“I think there was more than one, but I don’t know, everything is hazy, so I could have just as easily been mistaken. It’s easy to get disoriented underwater.”
“Even for you?”
What was I to say to that? The truth, that it had never happened before? I didn’t want to worry him or risk his seeing the need to reach out to my big brother to let him know that something had not only managed to confuse me within the depths of the sea, but that it had caused my dragon to retreat, and left me in a much more vulnerable human state, deep beneath the surface.
“I’m not invincible,” I said at last, voicing the one major thing I’d taken away from the incident.
For all the training Ionus had put us through, I’d been ill prepared for what I’d encountered that afternoon. Something I was still too ashamed to admit to my brother.
“Then you’ll just have to be more careful,” Emerson said. “I don’t want to lose you when I’ve only just found you.”
“You won’t.”
“I’d better not, or I might be tempted to try something I found in one of the old books.”
“Oh yeah, what’s that?”
“A spell once believed to bring dragons back from the afterlife, but only if their soul was tethered to another, the way mine is now connected to yours,” Emerson remarked, words a little slurred, like he was sleepy and gearing up for a nap.
“Sounds more like a myth, or a fairytale.”
“Maybe. But there are records of it being attempted.”
“Yeah, and how’d it turn out for the ones who tried?”
“I believe the current term is a hot mess,” Emerson said. “But even that’s better than nothing.”
“Let’s not go tempting fate. The last thing we need is zombie dragons laying waste to the world,” I said, chuckling.
“Talk about a whole new twist on the zombie apocalypse. Hollywood would never run out of movies.”
Had he just made a joke?
In all the years I’d known him, I’d never heard him utter anything that wasn’t fact, or speculation heavily backed by written record from reputable, respected sources.
“Just don’t go dabbling in things dragons weren’t meant to fool around with,” I cautioned him.
“If that were truth, there wouldn’t have been a clan of dragons whose primary ability was said to be raising the dead, though I’ve never found real proof that they truly existed,” Emerson admitted. “But the incantation had to originate somewhere. I think they go hand in hand. Just wish I could prove it.”
“Maybe one day you will,” I replied, not wanting to give much credence to an ability that would make a dragon virtually undefeatable. With all the life that had perished on this planet, that was an unlimited source of minions no dragon would stand a chance of whittling down, even with the full force of the abilities my brothers and I had inherited.
“Enough talk of the undead,” I declared as I pulled his hand to my cheek and nuzzled it. “We’ve just started a brand-new life together and I plan to enjoy it. Marring the moment just seems wrong after how long we waited to find one another.”
“We found each other a long time ago. We just failed to put together the pieces of what we were supposed to mean to each other.”
Hearing him say it that way brought with it some measure of guilt I’d felt over the way I’d avoided this place unless it was all hands-on deck, and even then, I’d tended to force my brother’s hand until he was left little choice but to make it an order.

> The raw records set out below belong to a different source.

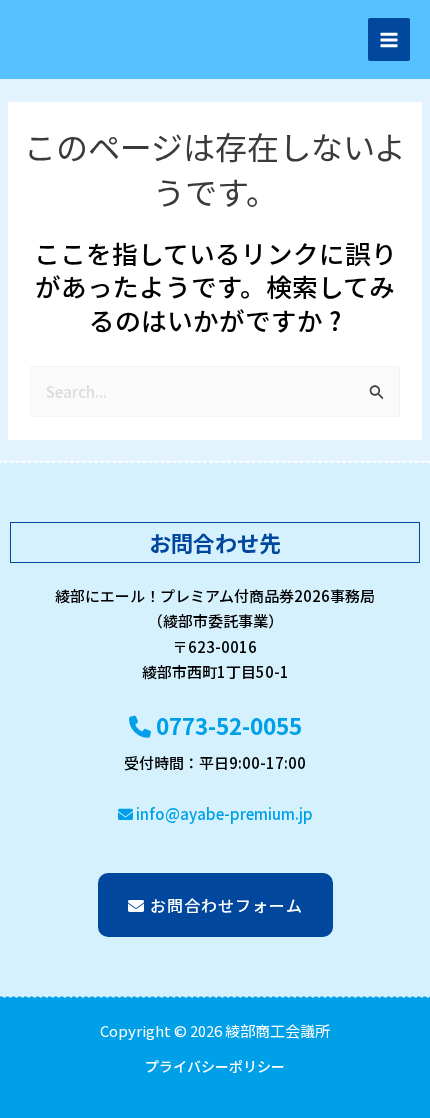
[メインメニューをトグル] (389, 39)
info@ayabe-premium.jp (223, 813)
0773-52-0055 (226, 725)
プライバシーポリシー (215, 1066)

Did that mean that I should have been the first of us mated or had one of my brother’s also met the one meant to be theirs, onlyto completely miss the signs because they’d been too busy being wild and fighting against the restrictions of our positions.
It hadn’t always been easy to accept what we were born to do. While being protective was in our nature, we’d chafed a bit at having it be declared our destiny. At times, it had felt downright stifling, at least to me. The pull of the earth and the ocean had been enough that at times I’d considered making my home beneath the ocean floor, would it not have meant leaving my brothers. Keeping the gemstones in one place meant that they were easier to defend, but there had been times over the long decades, when life above the surface of the earth had held no appeal for me. Those were the times when I’d curled up in my horde and took solace in the many tanks that lined the walls, as well as the species that inhabited them.
I wondered if Emerson would get that, when I was at my broodiest, surrounded by the creatures I loved was the best place I could be? I hoped so. I never wanted him to feel like I was running away from him, there were just moments when I thought best when buried, silencing all sound and thought.
You’ll have to tell him that.
I will.
If you forget, I will tell him for you, though you might not like the way I put it.